In issues #74-75, the latter of which would probably be a "big anniversary blowout" today, Firestorm came another step closer to fulfilling Ostrander's ultimate promise when he encountered a "sand demon" out in the Nevada desert. The story echoed Annual #5, where Firestorm made his last stand against the world's governments in that same desert. Since nobody had found what had become of Martin Stein to that point, and a great physical similarity existed between the Sand Demon and Stein, upon sight Ron believed the creature to be Stein! The truth was revealed over the second issue--that the Sand Demon was really Eddie Slick, a crooked wrestling promoter that Firestorm had previously encountered in Firestorm #51-52. Still, the mystery of Martin Stein's whereabouts were smartly not far from a resolution.

Since the first time Ed Raymond met the "new" Firestorm, he noticed a striking similarity in manner to Stein. Using his newspaperman instincts, he operated under the supposition that Stein had never died, and his research led him to a facility in Nevada where an older gentleman with amnesia was kept. After defeating the Sand Demon, Ron went with his father and stepmother to the facility where they found Martin, alive and well. The doctor on staff revealed more details--that every once in a while, Martin would lapse into a coma, later to awaken as if nothing happened. These episodes coincided, no doubt, with the Firestorm merger, with Stein's mind as the template for the new iteration. In fact, the next issue showed Martin subconsciously initiating the change when the villain Brimstone appeared at the facility. However, only Martin's mind was involved in the Firestorm Matrix at the time, and not his body, which would lead to further developments.

• [Things to do]
[A] According to the Firestorm passage, who was the Sand Demon really?
[B] Resume the Firestorm passage, picking up after its final sentence.
The records have no connection to the Firestorm passage.

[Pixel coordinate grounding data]
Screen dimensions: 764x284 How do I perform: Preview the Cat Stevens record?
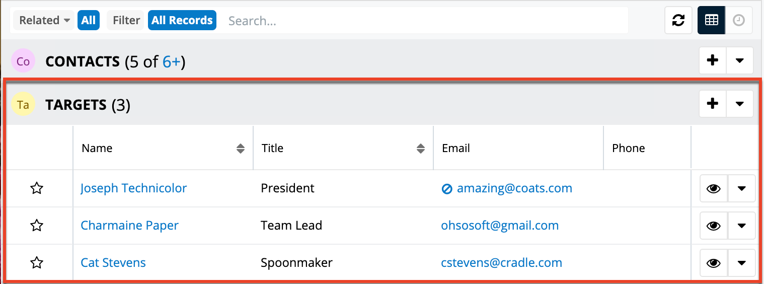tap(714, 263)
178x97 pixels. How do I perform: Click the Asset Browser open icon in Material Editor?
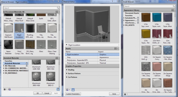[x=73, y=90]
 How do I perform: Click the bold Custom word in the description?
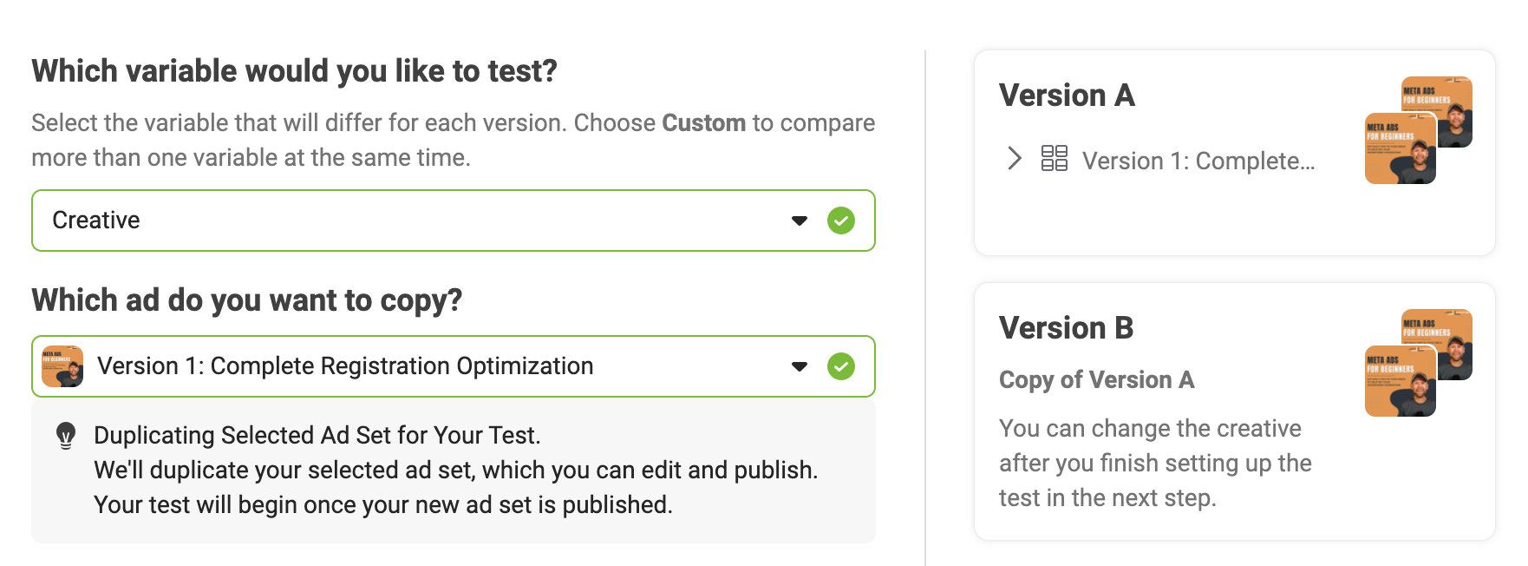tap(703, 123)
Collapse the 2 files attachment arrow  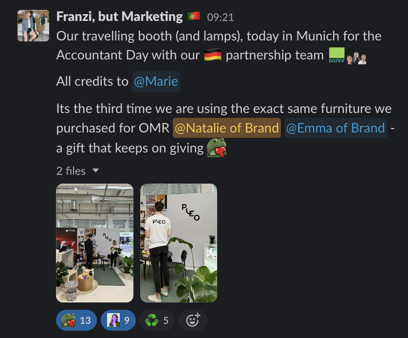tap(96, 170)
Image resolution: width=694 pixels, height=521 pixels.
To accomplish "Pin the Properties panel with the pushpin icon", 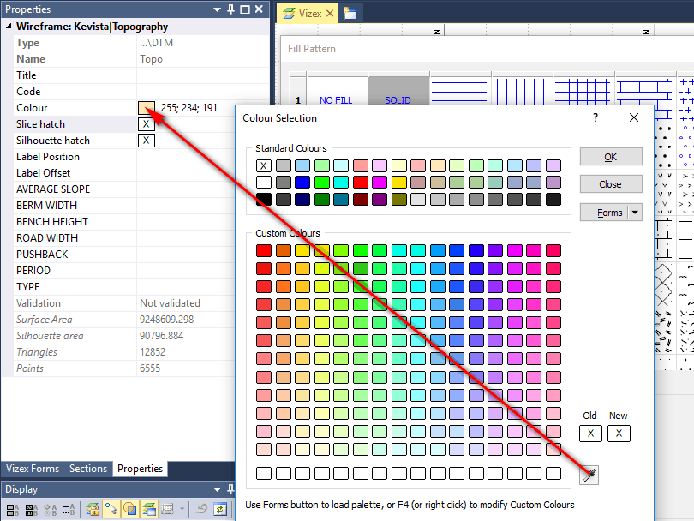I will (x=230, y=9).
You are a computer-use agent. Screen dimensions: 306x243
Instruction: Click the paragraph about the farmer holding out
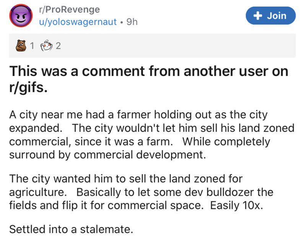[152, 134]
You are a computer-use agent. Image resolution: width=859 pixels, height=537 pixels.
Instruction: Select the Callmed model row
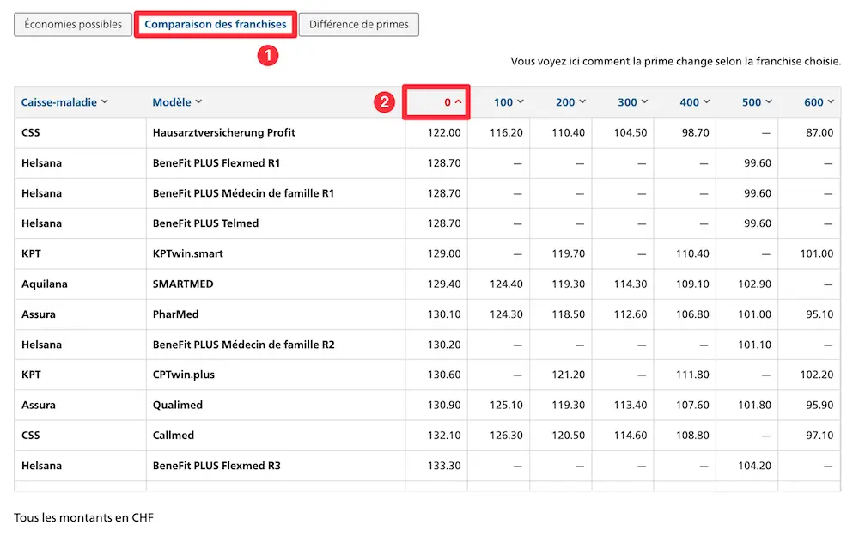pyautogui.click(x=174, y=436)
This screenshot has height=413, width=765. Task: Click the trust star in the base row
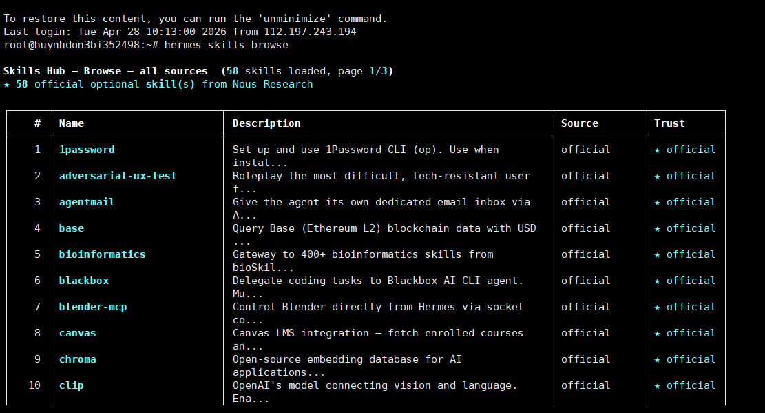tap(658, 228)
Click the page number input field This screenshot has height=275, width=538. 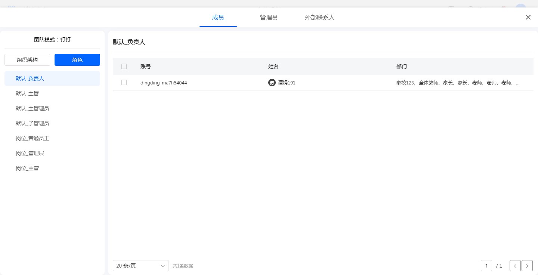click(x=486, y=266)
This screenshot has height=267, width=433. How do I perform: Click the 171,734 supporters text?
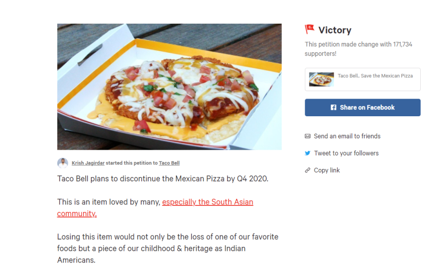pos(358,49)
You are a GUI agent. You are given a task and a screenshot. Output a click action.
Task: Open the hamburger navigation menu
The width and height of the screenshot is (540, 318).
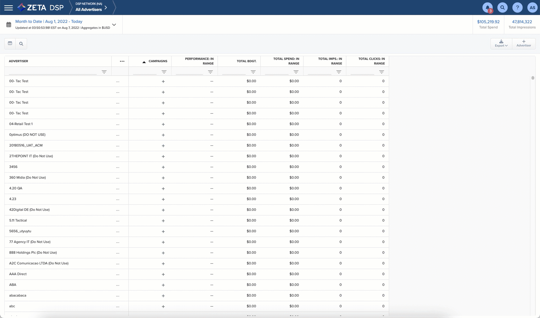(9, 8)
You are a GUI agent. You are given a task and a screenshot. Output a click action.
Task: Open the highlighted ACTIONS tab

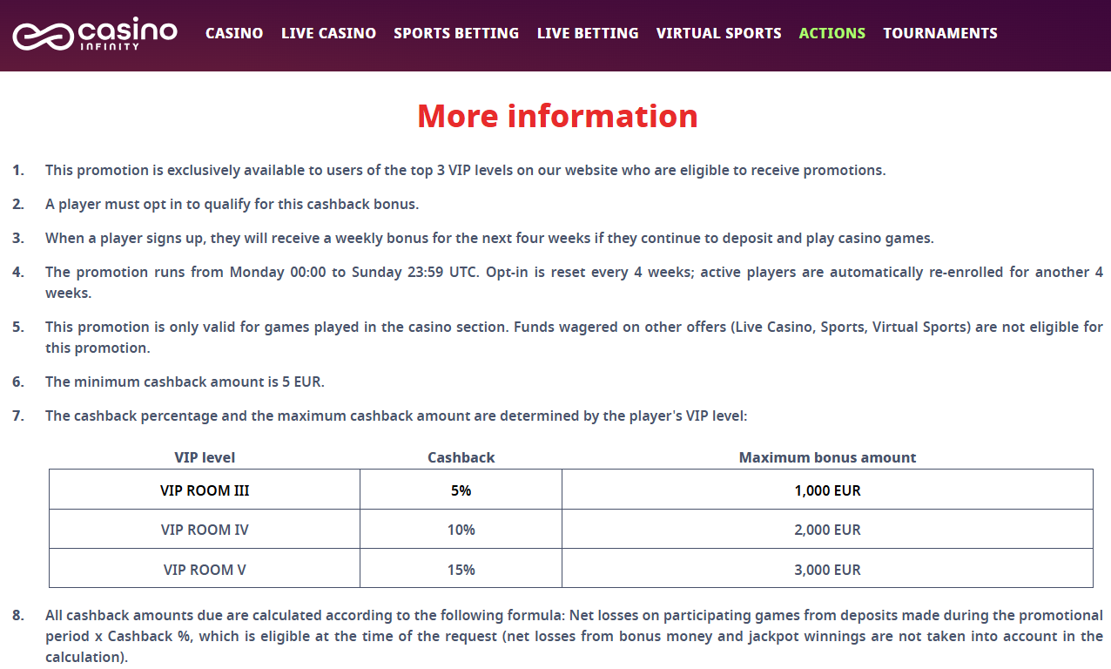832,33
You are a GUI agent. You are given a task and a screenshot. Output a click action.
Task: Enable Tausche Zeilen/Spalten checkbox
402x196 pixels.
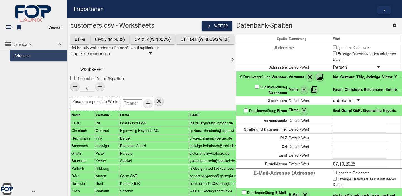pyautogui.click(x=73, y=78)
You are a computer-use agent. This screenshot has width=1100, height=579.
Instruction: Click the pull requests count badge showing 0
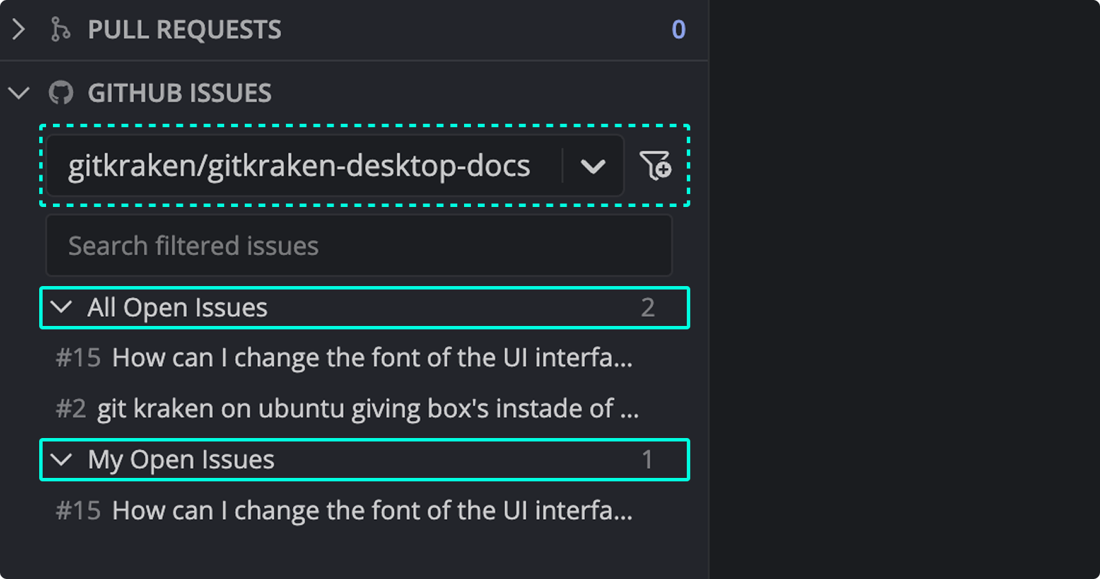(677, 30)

• [Answers per task]
[A] Eddie Slick, a crooked wrestling promoter whom Firestorm had previously encountered in Firestorm #51-52.

[B]
Also at this time, as consequence of there being a new Firestorm who only existed when Ron and Mikhail initiated the fusion, the new Nuclear Man questioned his existence. It was an intriguing bit of philosophy that Ostrander generated that would be a harbinger of the next major status quo shift (in the next eventual installment). Here was a character who couldn't even have a life outside his existence as Firestorm, who only lived to beat the bad guys! Right after the returns of Martin Stein and Brimstone, this plot point bore fruit in the "Eden" arc of #77-79. Ron accompanied his father to Africa, where he saw firsthand the hunger and desperation endured by the area's inhabitants. Determined to do something good, Ron and Mikhail initiate the merger, and Firestorm uses his abilities to transmute matter to make a paradise in the middle of the desolation. Soon, he finds that "no good deed goes unpunished," as cartels move to seize the paradise. Amid the fiery carnage, somehow Jama, one of the African men who has befriended Ron, finds himself merged into the Firestorm Matrix and a new, bestial Firestorm emerges with pieces of four men in the mix!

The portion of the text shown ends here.